--- RECORDS SHOWN Enclosed Below ---

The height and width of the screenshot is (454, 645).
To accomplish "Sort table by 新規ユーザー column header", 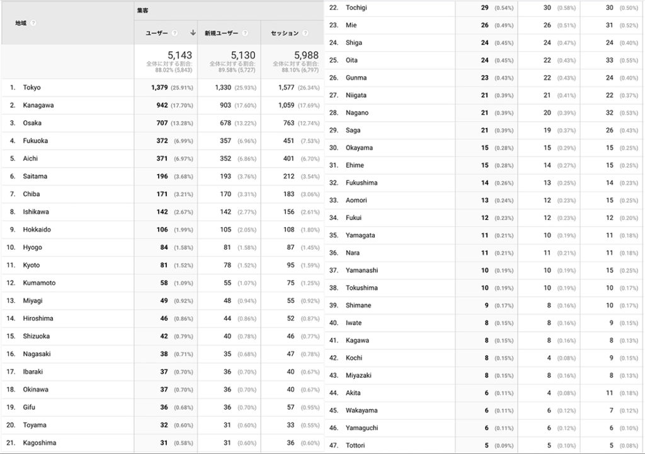I will (x=222, y=33).
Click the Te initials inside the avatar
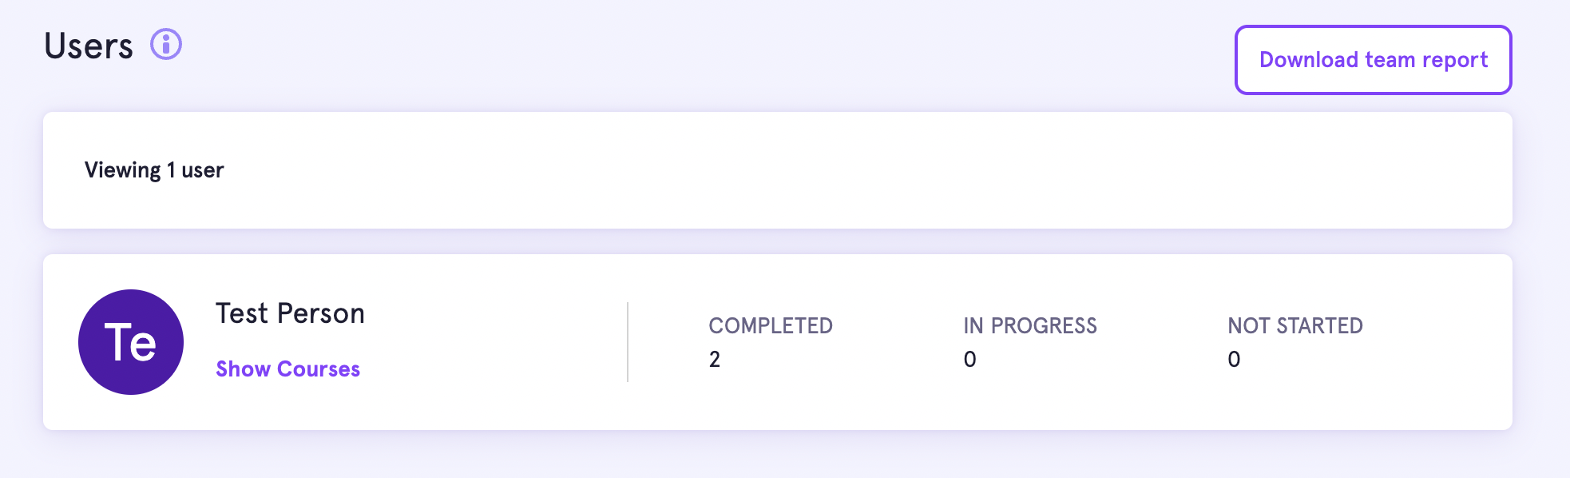1570x478 pixels. point(130,343)
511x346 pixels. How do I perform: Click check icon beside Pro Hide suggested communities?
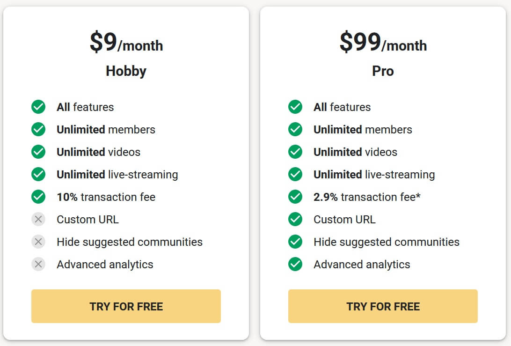click(295, 242)
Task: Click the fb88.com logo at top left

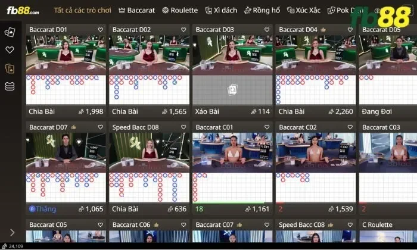Action: [23, 11]
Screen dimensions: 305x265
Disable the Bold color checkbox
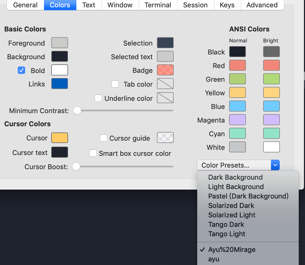(21, 70)
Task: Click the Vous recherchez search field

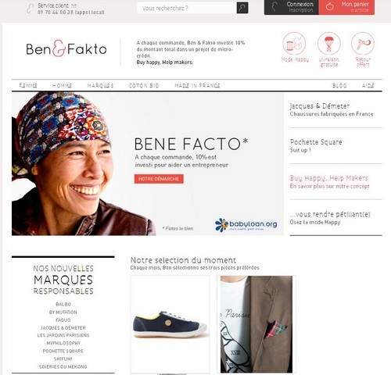Action: (x=187, y=8)
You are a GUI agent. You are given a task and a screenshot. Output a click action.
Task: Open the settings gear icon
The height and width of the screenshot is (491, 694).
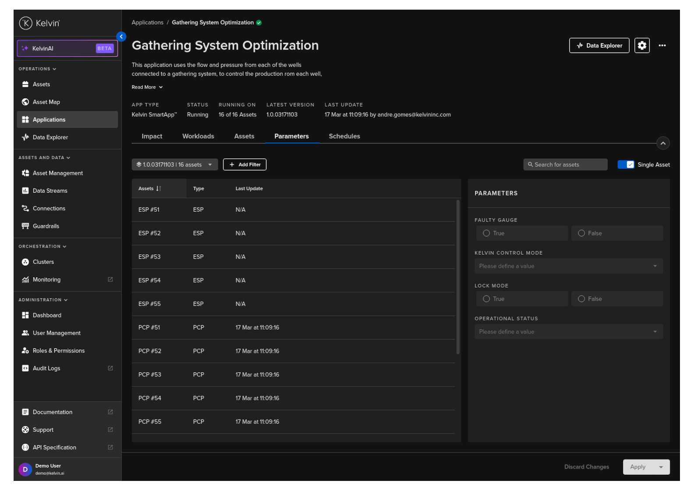point(641,46)
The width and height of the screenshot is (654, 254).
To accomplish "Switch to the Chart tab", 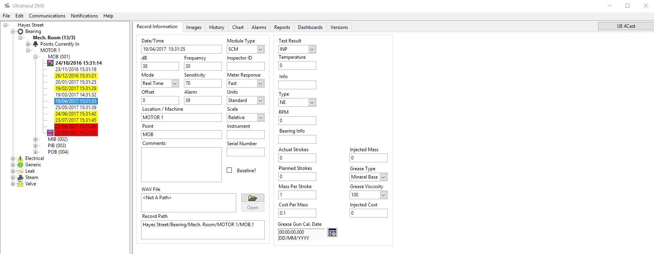I will [238, 27].
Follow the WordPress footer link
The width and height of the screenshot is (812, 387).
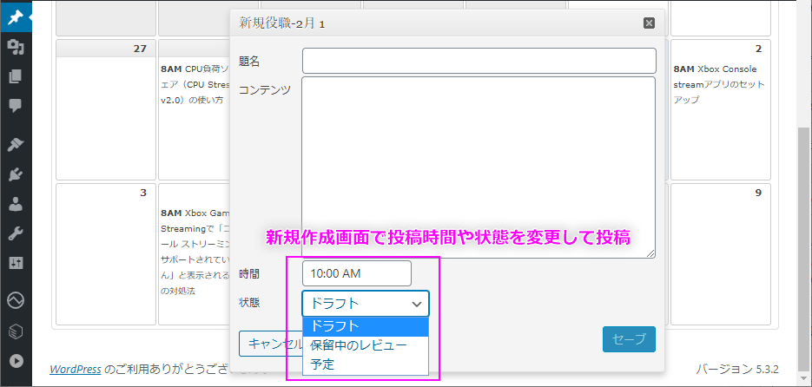[76, 369]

--- End of Enclosed RECORDS SHOWN ---

- EXERCISE: After locating the line containing "Follow the WordPress footer link" in the entries above, repeat only it and each later line through the end, exactly, without any pictures.

- RESPONSE:
Follow the WordPress footer link
The width and height of the screenshot is (812, 387).
[76, 369]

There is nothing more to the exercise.